(What is expected)
Your answer must be the records below, repeated exactly, with every picture left out.

*** Opening Data under study ***

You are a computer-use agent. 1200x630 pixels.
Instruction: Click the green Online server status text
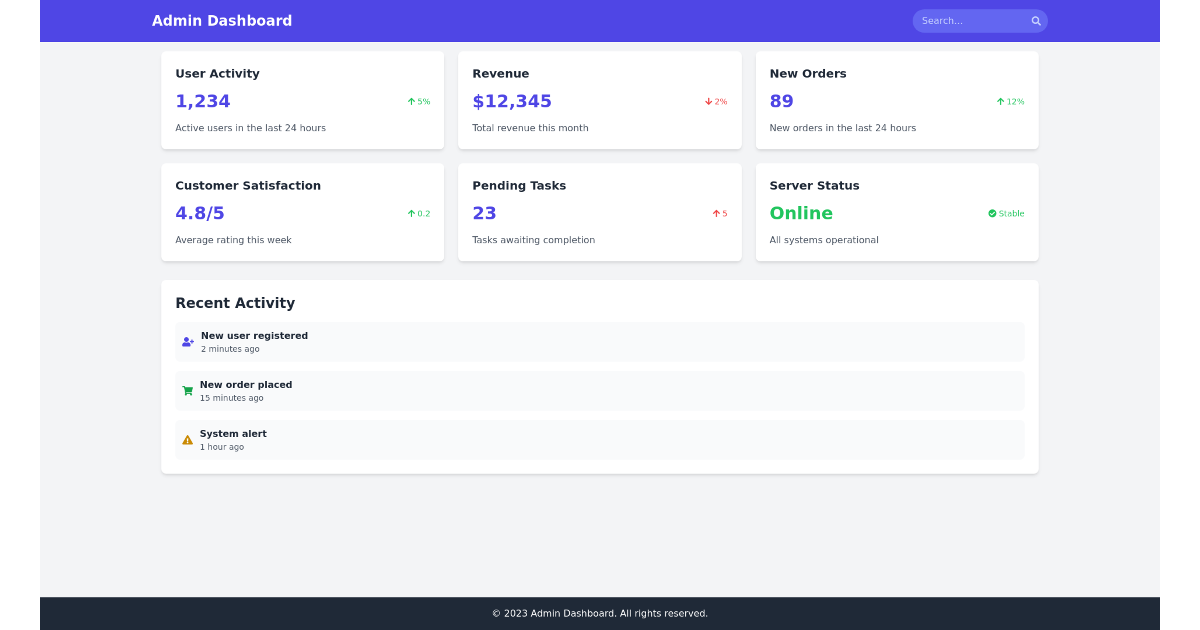coord(801,213)
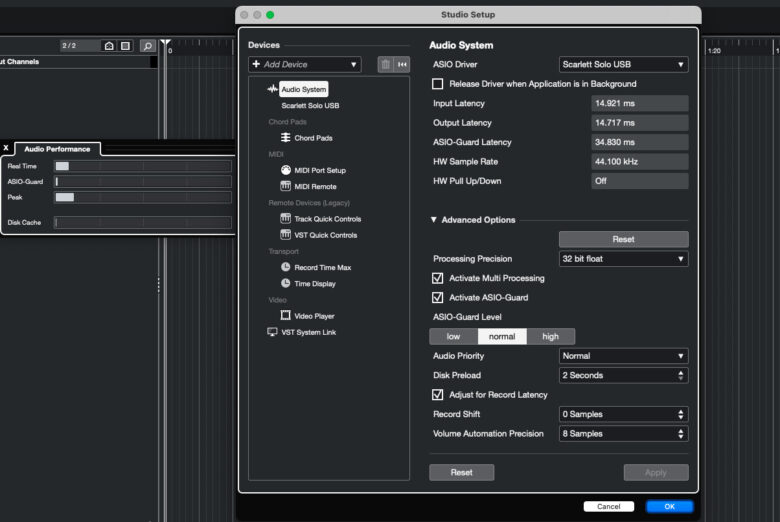The height and width of the screenshot is (522, 780).
Task: Click the search magnifier icon in track list
Action: pyautogui.click(x=147, y=46)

*** Closing Data under study ***

(Task solution)
You are a computer-use agent. 1200x630 pixels.
Instruction: Click the green Online server status text
coord(801,213)
The height and width of the screenshot is (522, 780).
Task: Click the search magnifier icon in track list
Action: pyautogui.click(x=147, y=46)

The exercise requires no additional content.